The program, described in a city staff report this week as “an investment in supporting people out of poverty,” is supposed to be tested for two years as a pilot program. However, it was identified last week as one of the things that council might have to cut if it wants to get the increase in the city’s base budget for 2013 down to the 3% target set by council in July.=
Cancelling the affordable bus pass program to save $271,000 in 2013 was one of the possibilities on the most drastic list of potential cuts presented to council at a Nov. 6 budget workshop. Also on the list of potential “major service adjustments” were such things as closing all of the city’s splash pads and wading pools and the outdoor Lyon Pool, increasing transit fares, and increasing recreation user fees by 4% instead of the originally planned 3%.
This most drastic list also included close to $1.1 million in cuts that weren’t unidentified in the budget workshop agenda material and were to be discussed by council behind closed doors.
Two separate lists of less drastic cuts were also presented at the workshop. They include such things as: eliminating Christmas tree pickup to save $22,000; eliminating residential sidewalk snow clearing to save $95,000; eliminating the twice-a-year yard waste collection to save $70,000 next year; and eliminating all civic events in city hall’s Market Square, except for John Galt Day and the mayor’s New Year levee, to save $29,000.It would take an additional $14.1 million in tax revenue in 2013 to maintain the current level of city services, which would amount to a 7.87% increase in the base budget, the budget material said last week. This base-budget increase doesn’t include proposed additional spending in 2013 on such things as city hall’s new information technology strategic plan.
Eliminating the affordable bus pass pilot program as part of the city’s 2013 operating budget would have a “drastic impact on low-income residents,” the budget material said.

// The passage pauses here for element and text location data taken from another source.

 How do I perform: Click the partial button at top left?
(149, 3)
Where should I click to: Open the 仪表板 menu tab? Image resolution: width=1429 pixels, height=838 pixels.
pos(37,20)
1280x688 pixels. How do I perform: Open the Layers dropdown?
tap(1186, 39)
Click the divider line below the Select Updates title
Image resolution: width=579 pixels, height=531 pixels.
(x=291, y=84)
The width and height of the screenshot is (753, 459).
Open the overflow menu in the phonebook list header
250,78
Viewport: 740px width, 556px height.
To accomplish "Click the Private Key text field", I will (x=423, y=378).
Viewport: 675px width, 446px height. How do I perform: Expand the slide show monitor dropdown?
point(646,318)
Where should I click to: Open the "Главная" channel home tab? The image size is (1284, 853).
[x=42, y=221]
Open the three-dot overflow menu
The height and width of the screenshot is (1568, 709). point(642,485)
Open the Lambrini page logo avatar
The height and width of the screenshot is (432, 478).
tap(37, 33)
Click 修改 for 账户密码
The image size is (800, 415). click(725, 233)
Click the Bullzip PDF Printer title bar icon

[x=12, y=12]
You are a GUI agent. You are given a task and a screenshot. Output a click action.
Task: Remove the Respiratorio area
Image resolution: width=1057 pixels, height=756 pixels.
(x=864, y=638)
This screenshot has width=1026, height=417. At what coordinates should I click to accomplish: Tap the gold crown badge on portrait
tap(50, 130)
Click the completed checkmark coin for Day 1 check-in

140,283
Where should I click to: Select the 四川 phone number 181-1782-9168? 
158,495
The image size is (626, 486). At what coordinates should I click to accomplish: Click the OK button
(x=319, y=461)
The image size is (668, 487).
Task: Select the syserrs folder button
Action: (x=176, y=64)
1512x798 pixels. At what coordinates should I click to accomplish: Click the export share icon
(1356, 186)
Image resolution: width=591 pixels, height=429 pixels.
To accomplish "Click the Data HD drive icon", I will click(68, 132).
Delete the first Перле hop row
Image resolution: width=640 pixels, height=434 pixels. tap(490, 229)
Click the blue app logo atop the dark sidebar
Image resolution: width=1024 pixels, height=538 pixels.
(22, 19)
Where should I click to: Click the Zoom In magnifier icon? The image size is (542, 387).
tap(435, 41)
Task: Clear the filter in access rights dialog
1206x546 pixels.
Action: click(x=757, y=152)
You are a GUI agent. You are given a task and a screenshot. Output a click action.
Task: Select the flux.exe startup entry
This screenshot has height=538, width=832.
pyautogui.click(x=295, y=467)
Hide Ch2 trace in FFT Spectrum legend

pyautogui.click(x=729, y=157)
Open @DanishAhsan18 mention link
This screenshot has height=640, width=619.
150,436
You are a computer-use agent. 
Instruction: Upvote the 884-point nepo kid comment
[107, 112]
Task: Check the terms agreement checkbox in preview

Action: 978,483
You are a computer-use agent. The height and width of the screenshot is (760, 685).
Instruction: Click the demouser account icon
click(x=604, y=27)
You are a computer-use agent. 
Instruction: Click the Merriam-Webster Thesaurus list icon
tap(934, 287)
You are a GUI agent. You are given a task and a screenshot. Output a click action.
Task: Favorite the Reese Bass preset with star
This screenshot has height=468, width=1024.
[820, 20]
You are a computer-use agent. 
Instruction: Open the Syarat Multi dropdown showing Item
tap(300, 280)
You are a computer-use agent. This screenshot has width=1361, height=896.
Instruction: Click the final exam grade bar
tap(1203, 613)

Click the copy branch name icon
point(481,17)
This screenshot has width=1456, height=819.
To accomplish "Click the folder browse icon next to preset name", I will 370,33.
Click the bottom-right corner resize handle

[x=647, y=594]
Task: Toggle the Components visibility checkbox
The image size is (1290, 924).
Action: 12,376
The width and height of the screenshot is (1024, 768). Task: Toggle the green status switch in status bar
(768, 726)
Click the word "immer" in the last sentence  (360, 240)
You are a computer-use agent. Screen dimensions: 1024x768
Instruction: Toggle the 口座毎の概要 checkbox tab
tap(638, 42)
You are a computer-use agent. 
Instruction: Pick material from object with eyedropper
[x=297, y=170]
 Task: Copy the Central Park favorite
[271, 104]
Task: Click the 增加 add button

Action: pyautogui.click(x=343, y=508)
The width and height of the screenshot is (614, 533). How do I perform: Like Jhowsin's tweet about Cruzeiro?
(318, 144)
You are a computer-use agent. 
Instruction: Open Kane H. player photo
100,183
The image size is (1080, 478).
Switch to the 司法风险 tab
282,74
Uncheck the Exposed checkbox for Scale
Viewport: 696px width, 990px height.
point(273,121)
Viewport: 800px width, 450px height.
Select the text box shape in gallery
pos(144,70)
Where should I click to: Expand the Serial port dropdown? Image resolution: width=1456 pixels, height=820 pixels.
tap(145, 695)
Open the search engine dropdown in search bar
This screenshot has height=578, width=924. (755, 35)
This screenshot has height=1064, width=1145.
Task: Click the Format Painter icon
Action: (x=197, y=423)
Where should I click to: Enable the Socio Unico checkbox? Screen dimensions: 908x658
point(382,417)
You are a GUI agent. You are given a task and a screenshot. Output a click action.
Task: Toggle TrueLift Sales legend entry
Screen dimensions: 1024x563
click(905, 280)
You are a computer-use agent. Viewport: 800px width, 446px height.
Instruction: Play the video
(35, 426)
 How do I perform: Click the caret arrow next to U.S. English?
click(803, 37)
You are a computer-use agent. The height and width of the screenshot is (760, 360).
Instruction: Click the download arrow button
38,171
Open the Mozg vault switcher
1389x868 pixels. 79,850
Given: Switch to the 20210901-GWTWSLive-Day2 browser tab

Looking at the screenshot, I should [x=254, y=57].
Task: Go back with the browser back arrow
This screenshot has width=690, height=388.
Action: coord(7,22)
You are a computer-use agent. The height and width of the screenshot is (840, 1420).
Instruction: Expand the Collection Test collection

A new staff report that went a meeting of council’s community and social services committee on Tuesday of this week, which is the first report on how the pilot program is working, gives a lot more detail.
It says 1,743 of the passes had been approved so far, which is roughly in line with the city’s projections. Eligibility for the new bus pass is determined by a Statistics Canada measure known as the “Low Income Cut-off,” which prescribes eligible income levels for families of various sizes.
Of these 1,743 passes, 1,134 went to new applicants. The other 609 went to bus users that were already subsidized before the new pilot program went into effect July 1 – namely, low-income people who are living with a disability.
When it approved 2012 funding for the pilot program, council decided not to cap the number of people who could get the passes, so long as they meet the income criteria.
The program is considered an investment in supporting people out of poverty in four ways, says the new staff report. They are:
• enabling more residents living with a limited income to purchase a monthly transit pass
• making a positive impact on the budgets of low-income residents by enabling them to allocate more of their budget to basic needs such as food, clothing and shelter
• improving perceptions of overall quality of life
• helping people to connect and contribute to their communities in ways such as getting to work and keeping a job; accessing educational, recreational, sporting and cultural opportunities; and maintaining connections to family and friends.
City staff have encountered some challenges in implementing the pilot program, the report says.
One is that recent immigrants are often not able to provide previous-year annualized income, as required in the application process, so they are not eligible for the half-price bus pass.
Another is that recently unemployed people are often not eligible, because their previous-year annualized income exceeds the prescribed level in the Low Income Cut-off table.
The third big challenge is the “sheer volume of applicants and related customer service” that’s required by the program, says the report. It suggests the affordable bus pass program may not be sustainable unless more resources are devoted to it.